So I’m thinking the March issue of Educational Leadership (due on their website soon) represents a not so insignificant marker in the continued deepening and broadening of the change conversation around these shifts and technologies. It’s not just the theme, “Literacy 2.0” but the quality of the articles and authors that are included. And, most importantly, it’s the level of understanding that most of the pieces display around the idea of living and learning in networks and communities online.
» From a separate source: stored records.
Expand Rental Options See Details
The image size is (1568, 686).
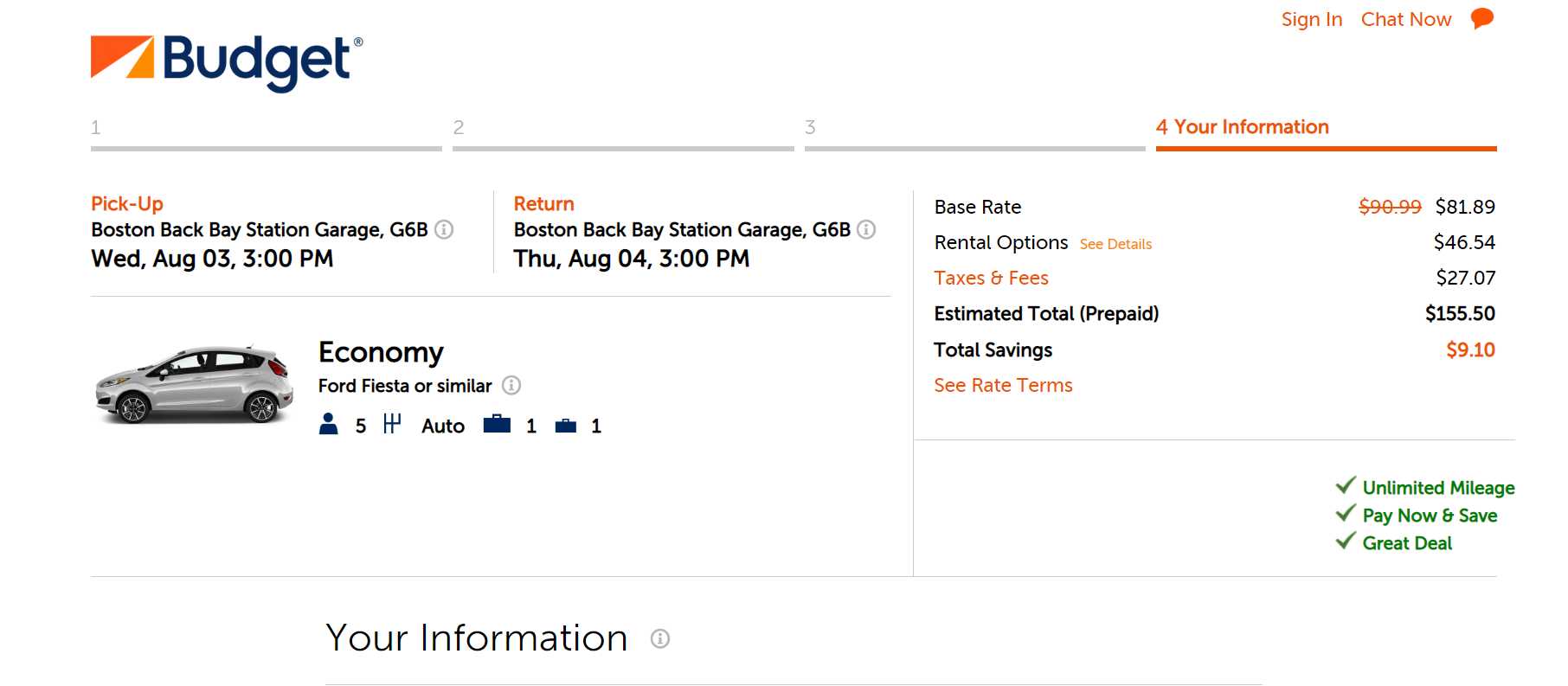click(1115, 244)
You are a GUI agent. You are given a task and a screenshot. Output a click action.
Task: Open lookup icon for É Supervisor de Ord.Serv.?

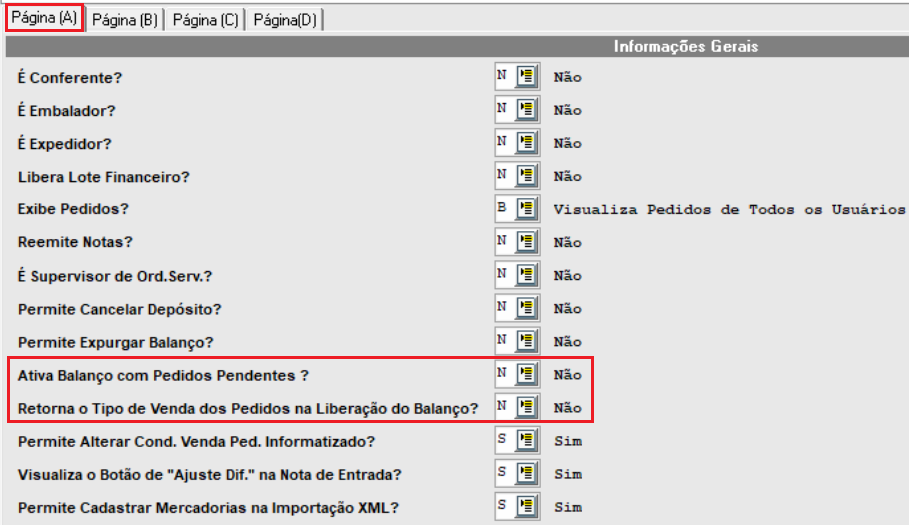[528, 275]
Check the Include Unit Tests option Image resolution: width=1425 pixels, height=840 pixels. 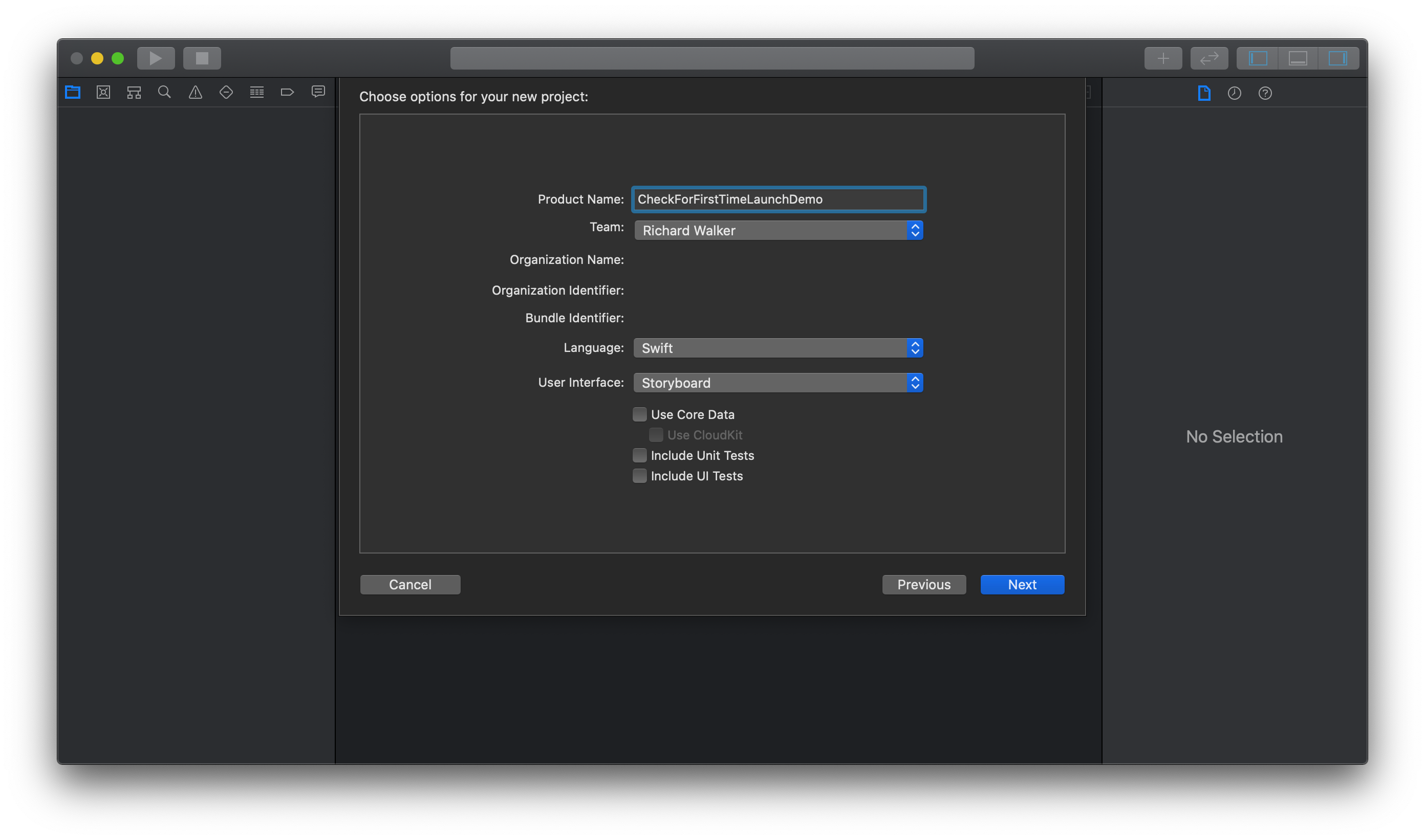[639, 455]
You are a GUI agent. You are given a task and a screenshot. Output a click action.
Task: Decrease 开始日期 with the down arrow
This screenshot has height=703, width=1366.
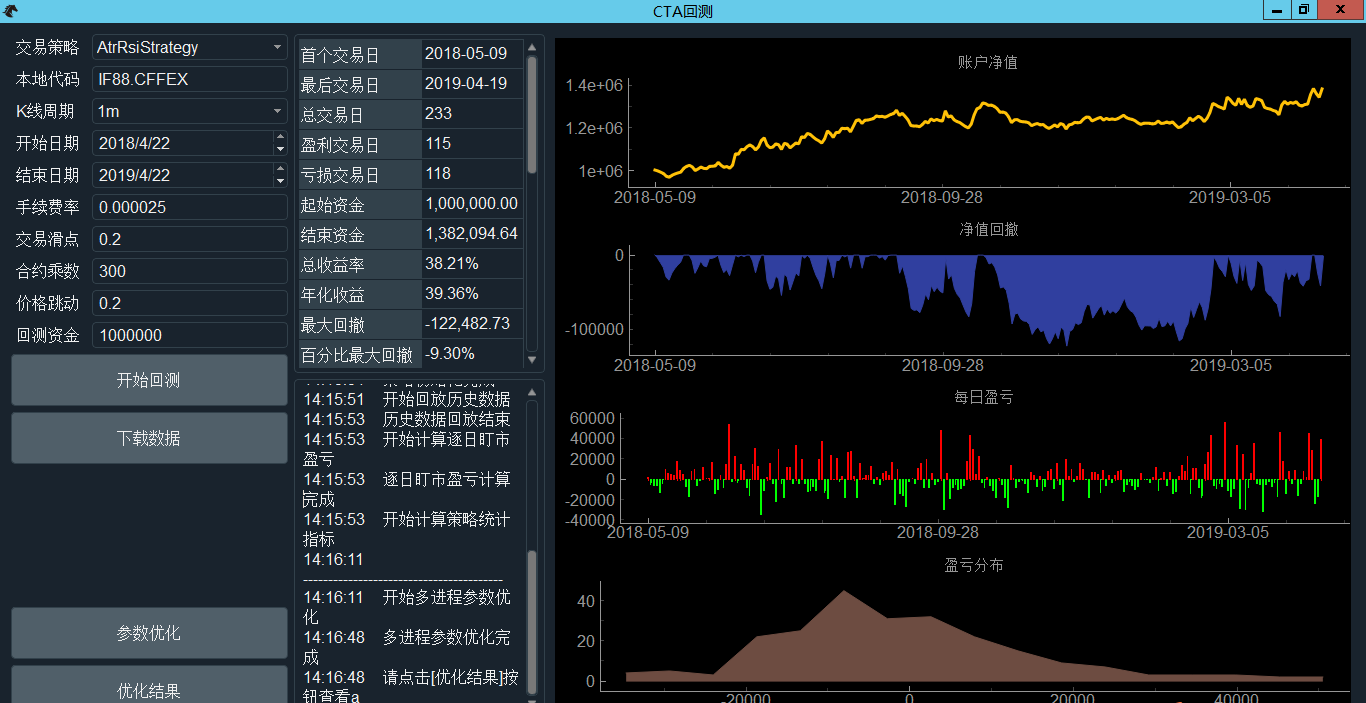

I feel privileged to have a piece in the collection, “Becoming Network-Wise,” (which is why I got the advance copies) especially so when the other authors include Jason Ohler (“Orchestrating the Media Collage”), John Palfrey (“Mastering Multitasking”), Michele Knobel (“Let’s Talk 2.0”), Howard Gardner (“The Best of Both Literacies”), James Paul Gee (“Welcome to Our Virtual Worlds”) and others. And there are articles on “The Importance  of Deep Reading,” “Stepping Beyond Wikipedia,” and “Plagiarism in the Internet Age” as well. And I’m most happy with a piece titled “The Joy of Blogging” by my old friend and compatriot Ann Davis, with whom I did my first classroom collaboration almost six years ago now. It’s great to see her research in classroom blogging finally begin to see the light of a larger audience.

The small little problem, however, is that most of these articles will be inaccessible to a general audience.  While Educational Leadership usually publishes full text of one of the pieces from each issue to it’s website, the full slate of articles will only be available in print. As far as I can tell, they never become fully available even in the archive (which appears to be down at the moment.) That, of course, is an ironic problem in a world where most of what we learn is a direct result of the transparency and accessibility of ideas.

Still, if educational leaders take the time to read this issue, if they really think about the ideas and experiences captured within it and consider deeply about the changes that are underfoot, the boulder will move a few more inches (if not feet) up the mountain. Make sure the leaders at your school are on the lookout for it.